With Fluidity is a project with Susie Pratt that consists of two parts: an audio walk and an artists’ book, which examine the tensions between Ōtākaro/Avon River as a founding icon of Christchurch city, and as a major contributor to the city’s destruction through earthquake induced liquefaction. The project takes the constantly shifting flows of Ōtākaro/Avon River as a model to propose alternative ways of thinking about and inhabiting the city.
The audio walk invites participants to be guided along the river while listening to audio that includes found sounds, manipulated sounds and fragments of spoken text. The artists’ book poses a series of questions, “How do the river and the city choreograph each other? What turns is the city making?” and responds to these through a visual essay.
‘Interior Turbulence and the Thresholding of Atmospheres’, my paper on the installation project Cloud Sound has been published in the Interstices issue ‘Atmospheres and Affect’ edited by Andrew Douglas. The full paper is available here.
Abstract: Turbulence, understood as a disruptive process of coming together, offers a productive metaphor for making sense of the complex dynamics involved in the formation and design of atmospheres. This paper extends the idea of turbulence to spatial, material, experiential and disciplinary registers, and examines the varied and sometimes contradictory forces that exist between them, with reference to an architectural installation project, Cloud Sound.
An understanding of atmospheres as always in negotiation across a region of turbulence, rather than a static well-defined boundary, is developed. Cloud Sound sustains this uncertainty by keeping things unfixed and in play, part of an active process that I call thresholding. This concept is supported by a discussion of the ambiguity of atmospheres and how they disrupt distinctions between organisms and their environments, something that has implications for expanded disciplinary practises.
Abstract: Interiority typically constructs an ambience, or atmosphere, distinct from the unruly weather–atmosphere of the exterior. But this relationship is more complicated than mere separation; the exterior and interior are held together in a dynamic interplay of atmospheres, surfaces, materials and perceptions. This interplay is foregrounded in the work of James Turrell, whose projects engage in the complexity of this relationship, and embrace ambiguous and oscillating readings of inside and outside. Drawing attention to these inter–connections disrupts our habitual attention and invites a reconsideration of the categories we employ that allow us to make useful sense of the world.
This paper will discuss an installation by Turrell called Meeting, in reference to Sylvia Lavin’s notion of kissing, an extended metaphor which uses the term in both its bodily and geometric senses. Kissing will be used to think through the relationships present in an experience of Turrell’s work. I will examine how combinations of our bodies, atmosphere–weathers, and atmosphere–ambiences, intermix to create new, durationally dependent definitions of threshold, which complicate the interior and distinguish it from the discipline of architecture.

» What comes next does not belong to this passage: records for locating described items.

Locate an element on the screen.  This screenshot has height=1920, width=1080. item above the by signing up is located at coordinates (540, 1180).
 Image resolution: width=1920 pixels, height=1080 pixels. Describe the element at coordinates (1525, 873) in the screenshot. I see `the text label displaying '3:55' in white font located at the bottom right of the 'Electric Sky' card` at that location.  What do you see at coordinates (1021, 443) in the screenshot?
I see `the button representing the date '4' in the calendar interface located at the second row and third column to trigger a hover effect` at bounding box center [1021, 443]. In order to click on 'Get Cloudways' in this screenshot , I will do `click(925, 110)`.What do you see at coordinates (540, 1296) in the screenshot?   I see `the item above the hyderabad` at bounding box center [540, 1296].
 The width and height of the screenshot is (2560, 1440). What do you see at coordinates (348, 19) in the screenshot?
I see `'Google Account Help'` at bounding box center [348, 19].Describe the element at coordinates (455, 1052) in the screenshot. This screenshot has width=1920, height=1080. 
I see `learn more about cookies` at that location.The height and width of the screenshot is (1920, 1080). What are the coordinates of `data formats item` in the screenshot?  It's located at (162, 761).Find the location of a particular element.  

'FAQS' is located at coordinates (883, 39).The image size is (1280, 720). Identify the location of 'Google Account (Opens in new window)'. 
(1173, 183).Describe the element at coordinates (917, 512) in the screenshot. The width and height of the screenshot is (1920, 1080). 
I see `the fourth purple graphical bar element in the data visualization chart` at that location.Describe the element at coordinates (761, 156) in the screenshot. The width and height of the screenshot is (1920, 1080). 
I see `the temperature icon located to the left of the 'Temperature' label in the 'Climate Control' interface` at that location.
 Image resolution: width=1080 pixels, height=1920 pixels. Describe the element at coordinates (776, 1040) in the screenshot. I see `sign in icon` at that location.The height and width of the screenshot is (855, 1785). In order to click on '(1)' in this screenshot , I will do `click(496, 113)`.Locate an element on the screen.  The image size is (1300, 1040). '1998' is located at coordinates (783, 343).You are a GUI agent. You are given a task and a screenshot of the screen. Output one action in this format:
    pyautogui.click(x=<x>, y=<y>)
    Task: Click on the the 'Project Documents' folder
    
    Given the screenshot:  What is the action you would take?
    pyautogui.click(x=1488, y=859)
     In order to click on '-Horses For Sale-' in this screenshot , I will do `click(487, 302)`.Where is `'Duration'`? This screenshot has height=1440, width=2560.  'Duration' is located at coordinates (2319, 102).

This publication collects a number of works from my Wild Creations residency in Fox Glacier, including student works from the GPS drawing workshop that I offered. Though documenting mostly video works, they are adapted to the book format to give a sense of their intended presentation. The publication is introduced by Joe Gerlach, a lecturer in geography at the University of Oxford.
The current issue of Architecture New Zealand is a special issue on architects and graduates of architecture school living and working abroad. My Fox Glacier residency project gets a few mentions, and the whole issue is available online here.
Polaroid images in hand-bound artists’ book, edition of one.
30 pages plus fold out map and key, 90 x 110mm
Exhibited at Piran Town Hall, Piran, Slovenia.
Now held in the collection of Mesta knjiznica Piran – Public Library of Piran.
This book was produced in collaboration with Sally Janssen during a residency in Piran, Slovenia. We set out to explore how the spaces of the town communicated their functions. Through the performative aspect of producing the book we sought to inject fresh energy into the town.
With the help of Sonja Kocevar we organised a series of staged photographs where local residents enacted scenes emphasising the purpose of the various town’s spaces in a comical manner. The book was intended as an alternative guidebook to the city, inviting readers to engage with the town as a participant, not as an onlooker.
Hand-made book in an edition of thirty.
28 pages full-colour, 148 x 205mm
published October 2006
This publication is an extension of the ideas from an exhibition that dealt with particles, cycles and loops and their integration into larger, more complex systems; ecological, atmospheric, optical and aural.
The text is a transcription of a conversation that I had with co-exhibitor Susie Pratt and critic Kate Montgomery that ranged across Hazel Henderson’s idea of “the love economy”, open-source software in South American government and the rejuvenation of out-dated technologies. Images of the work are organized so that they enter into dialog with one another.
As well as developing the book’s content, I designed, printed, bound and marketed the publication. It is held in a number of art and design libraries and the public library in Auckland as well as in the collection of the National Library of New Zealand.